O único que o compreende 🙂

Isso se reflete na minha aparência e gostos. Se estou me sentindo normal, algo está terrivelmente errado. E aqui chegamos ao nosso Nostalgia de hoje. Edward (Johnny Depp) é um ser artificial construído por um cientista (Vincent Price) que era dono de uma fábrica de biscoito. Infelizmente nosso cientista morre antes de acabar seu projeto, deixando-o incompleto fisicamente – ele tem tesouras no lugar de mãos – e emocionalmente, com dificuldades de compreender comportamentos sociais.

Edward vivia isolado em sua mansão, seu mundinho, onde ele poderia ser ele mesmo, mesmo que sozinho. Mas algo está para mudar quando Peg (Dianne Wiest) o encontra, ao entrar na sua mansão para tentar vender seus produtos. Em sua primeira fala no filme já sou conquistado imediatamente (quando revi com legendas).

“Don’t go… I am not finished”

Ele era eu, em um mundo cinematográfico que era uma alegoria para minha vida, anseios, medos e experiências. Esse longa cimentou muito em mim. Desde a milf Joyce (Kathy Baker), passando pela temática cinematográfica fantástica, caricata e crível, chegando às representações obscuras de nosso mundo. Obrigado, Tim Burton.

Edward é apresentado à vida no subúrbio, uma vida que todos consideram a padrão, normal. Ele tem o vislumbre de um mundo que anseia.

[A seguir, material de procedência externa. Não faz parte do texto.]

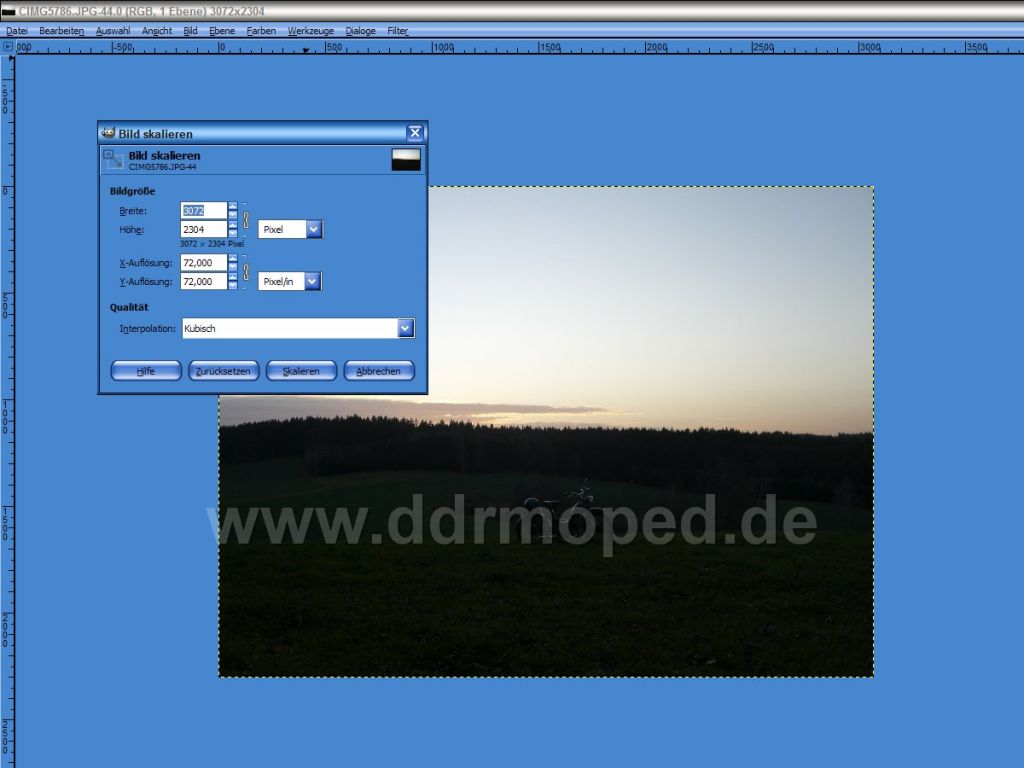Click the Abbrechen button
The height and width of the screenshot is (768, 1024).
click(379, 371)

Logo percebemos como os que não compartilham de nossas experiências nos enxergam. Frases como “tenho um amigo que pode te ajudar”, são constantes, dando a entender que ser assim é algo a ser evitado, mesmo sendo algo que nos diferencia.

Obviamente que ele atrai muita atenção da vizinhança e praticamente vira uma celebridade. Tudo o que eles conseguem ver é a sua excentricidade, o que é de fato muito atraente. Edward passa a ser usado pelo o que o diferencia, a princípio, por habilidades desenvolvidas por anos tendo que viver com tesouras em vez de mãos. São muito apreciadas no filme como forma de arte, o paisagismo e o corte de cabelo em pessoas e cães que ele faz. Mostrando que “You are different from the rest. Your heart is pure! Rejoice! The broken are the more evolved. Rejoice!”(Fragmentado, 2016).

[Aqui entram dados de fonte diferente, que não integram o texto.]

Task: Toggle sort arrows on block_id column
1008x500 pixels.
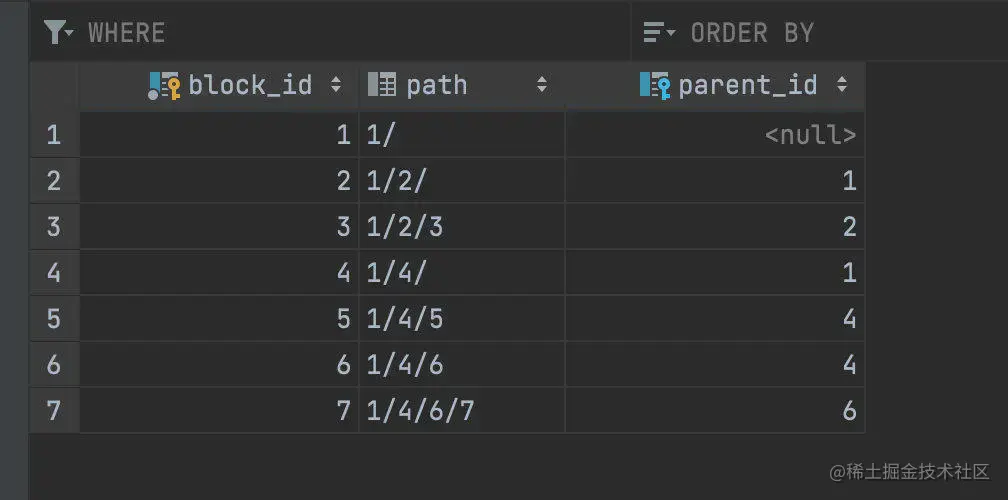Action: pyautogui.click(x=336, y=85)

A beleza que surge de ser diferente.

Obviamente que isso será explorado por pessoas inescrupulosas, que tiram proveito de nossos anseios de pertencimento. Eis que conhecemos Jim (Anthony Michael Hall), nosso antagonista. Ele incorpora tudo o que desprezamos e, paradoxalmente, também, o que queremos ser. Ele é um babaca que aproveita toda e qualquer oportunidade de humilhar e tentar se mostrar superior ao Edward e, ao mesmo tempo, é o cara popular que é namorado de Kim (Winona Ryder).

Kim chama a atenção de Edward, que se apaixona de forma platônica. Isso é usado contra Edward, que ao achar que está fazendo algo para Kim, na verdade, está sendo usado por causa da sua habilidade de abrir fechaduras que suas mãos de tesoura permitem. Agora o diferente é visto não como exótico, mas como um problema, um outcast que precisa se adaptar ao nosso mundo, caso contrário viverá isolado. Kim… Kim…

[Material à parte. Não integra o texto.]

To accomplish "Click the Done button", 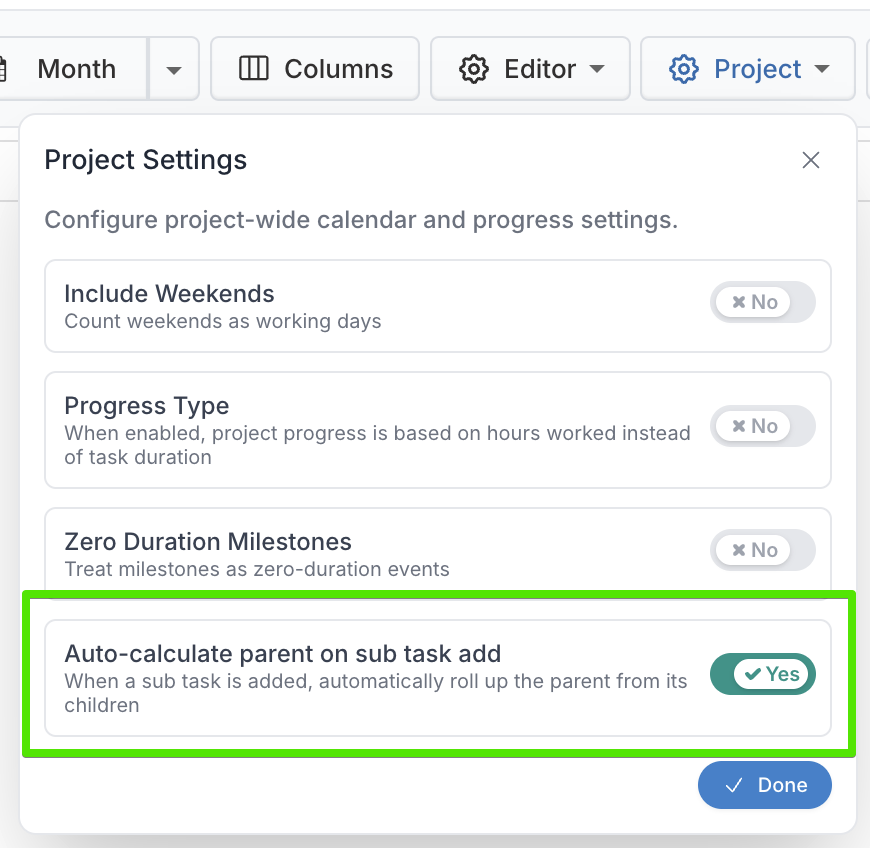I will [765, 785].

Sem querer entrar em detalhes do terço final, temos várias atividades mostrando quão inapto Edward é para viver nesse subúrbio e quão inapta são as pessoas para aceitar e lidar com as pessoas que fogem do padrão social de comportamento ou aparência.

O filme culmina com uma das cenas mais lindas e que sempre me emociona. A cena da “neve”. Edward também sabe esculpir gelo e nesse processo pequenas partículas de gelo voam formando uma mini nevasca no qual Kim dança ao som de uma das mais belas trilhas sonoras de cinema, “Ice Dance” de Danny Elfman. Essa bela cena é interrompida subitamente pela chegada de Jim, o babaca, e Edward ferindo Kim sem intenção.

Ele foge para sua mansão, totalmente transtornado com esse mundo que não o aceita e lá temos o embate final com Jim, que você, caro leitor, verá por si só. O filme termina como começa, com a Kim idosa falando para sua neta da origem da neve e como aquele ser incapaz de viver em sociedade ainda habita seu coração, desejando que ele ainda se lembre dela.

Tim Burton nos presenteia com esse belo conto de sutileza infantil, mas com tons obscuros da natureza humana. Sem dúvida um dos meus filmes favoritos do meu diretor favorito.

Dedico esse Nostalgia, também, à Ana Carolina, nossa assídua leitora e crítica. Uma das pessoas que permite que nosso belo site funcione. De todos do MetaFictions, nosso humilde obrigado.